私一人が、アレクに落ちていただけだったのだ。
「ほんと、ばかみたい」
「マーティ?」
幻を振り払おうと空を仰いだ時だった。問いかけるような呼びかけは、誰であるかすぐにわかった。振り返れば、スポーツウェア姿の城がこちらへ近寄ってくる所だった。さりげなく涙をぬぐい、私は笑みを浮かべる。
「どうしたの、城。ここは散歩コースじゃないだろ?」
「ダグがねだるから、遠征したんだ」
足下をころころと走り回る小さな固まりを抱き上げると、ちぎれんばかりに短い尾を振ってくれた。
べろべろと顔をなめ回すダグから顔を背けながらも、意外と大きな胴をしっかりと抱きとめる。今まで走り通しだったのか体温は熱すぎる程に高かったが、気にならなかった。逆に、何とも言えない安心感を与えてくれる。
城はきっと、泣いていたことを知っているだろう。もし気づかなかったとしても、アレクと出かけたのを見送ってくれたのだから、こんな時間に私一人でいることを不審に思っているに違いない。
しかし、ダグと私を見下ろす城は、終始無言だった。帰ろう、と私が声をかけるまで。
それが一番、心地よかった。
■ ■ ■
今夜は同室者が夜勤なんだという城の言葉に甘えて、私はその夜を城の部屋で過ごした。アレクの部屋へ行きたくなかったし、自室へ戻れば同室者に不審な視線を向けられそうだったからだ。城と過ごす夜はとても楽しかった。ダグと遊んだり勤務中の笑い話を暴露したりして、アレクと無縁の時間を過ごせたからだ。

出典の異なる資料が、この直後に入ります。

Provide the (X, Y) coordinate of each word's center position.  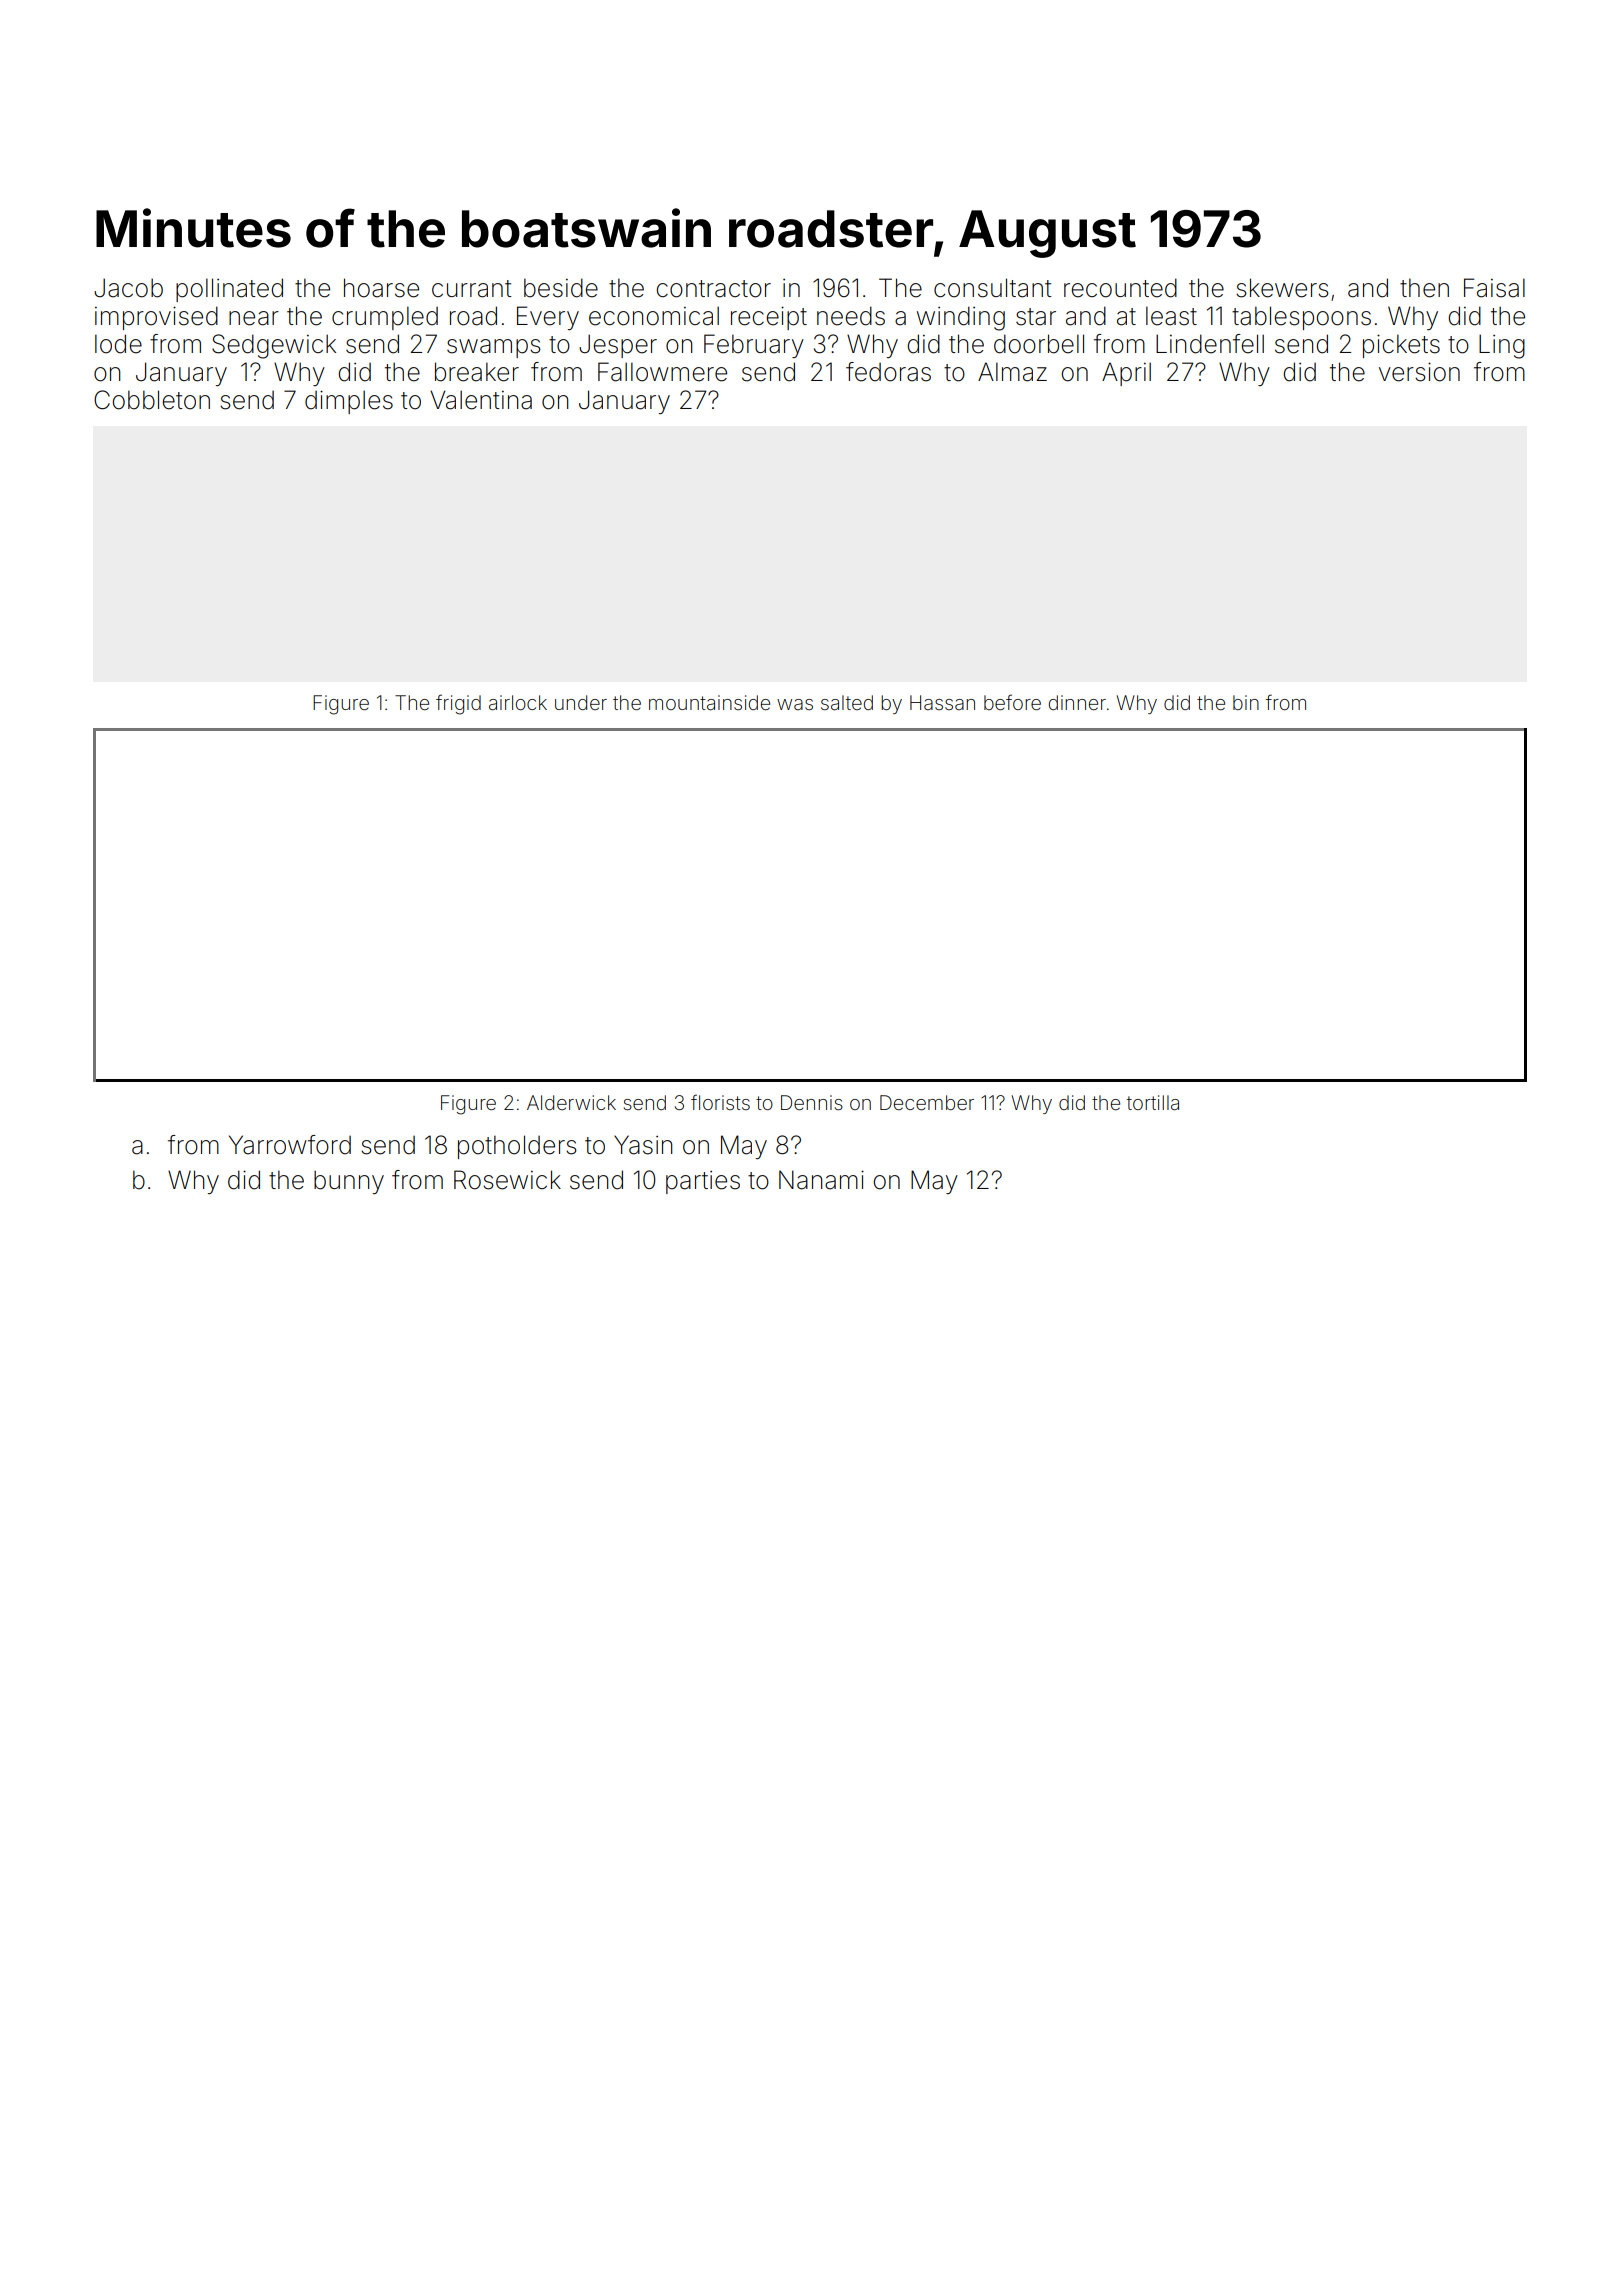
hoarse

笑い、話し疲れた私は、全力疾走の疲れも手伝って、冗談と思えるほどあっさり眠りに落ちる。そして目が腫れることなく、翌日の朝を迎えることができたのだ。
目が覚めた時には、すでに城とダグは『出勤』した後で、私は一人、ベッドに残されていた。
枕元に残されていたメモには「好きなだけ寝ていてください」とあったが、それは気持ちだけ受け取ることにした。何もすることがなければ、また昨日のことに思考が縛られてしまう。それならば自主的に出勤を少しばかり繰り上げて勤務に就こうと思い立ったのだ。
ただそれには、アレクの自室へ出向く必要がある。一瞬ためらったが、どうせ行かねばならないのだと勇気を奮い起こした。
今にもきびすを返しそうな足を引きずりながら向かった部屋に、主は居なかった。指が憶えている暗証番号を打ち込んでロックをはずす。ベッドの端へ引っかけるように置いておいた制服を取り上げ、ほっと息を漏らした。後はこの部屋を出るだけだと気が楽になったのだ。さっさとここを出ようと踵を廻らせれば、出入り口がふさがれていた。
「アレク……」
みるみるうちに顔が強張っていくのを、私は止めることができなかった。
口の中が乾き、視界がすうっと狭くなる。耳の奥で響く重低音の鼓動は瞬く間に早くなり、もぎ取られそうになる意識をしっかりと私につなぎ止めていた。
「私は……」
思わずこぼれたつぶやきは、はっきりと声にならなかった。ただ、かすれた空気がひゅるひゅると喉から漏れるだけだ。
昨夜と同じ服装のアレクは、少々やつれた顔へわずかな笑みを張り付かせてそんな私を眺めている。
私は唾を飲み込むと、もう一度口を開く。今度ははっきりと声が出た。
「私は、あなたのことが好きなんです」
「うん」
「アレクは?」
「好きだよ」
「ハンズは?」
「好きだよ」
「じゃあ」
私とハンズ、どちらが好き?
そう言いかけて、飲み込む。アレクの両腕に包み込まれたからだ。
優しく抱きしめるアレクの背中に腕を回しかけた私を制したのは、決定的なひとことだった。
「ごめんね」
たったそれだけの言葉に含まれた意味は、私を奈落の底にたたき落とすには充分すぎる威力を持っていた。
関係を修復するための謝罪ではない。
私の想いには応えられない。その謝罪なのだ。
「っ!」
私はアレクを突き飛ばし、そこから逃げ出した。それ以外に私ができることは、なんだったんだろう?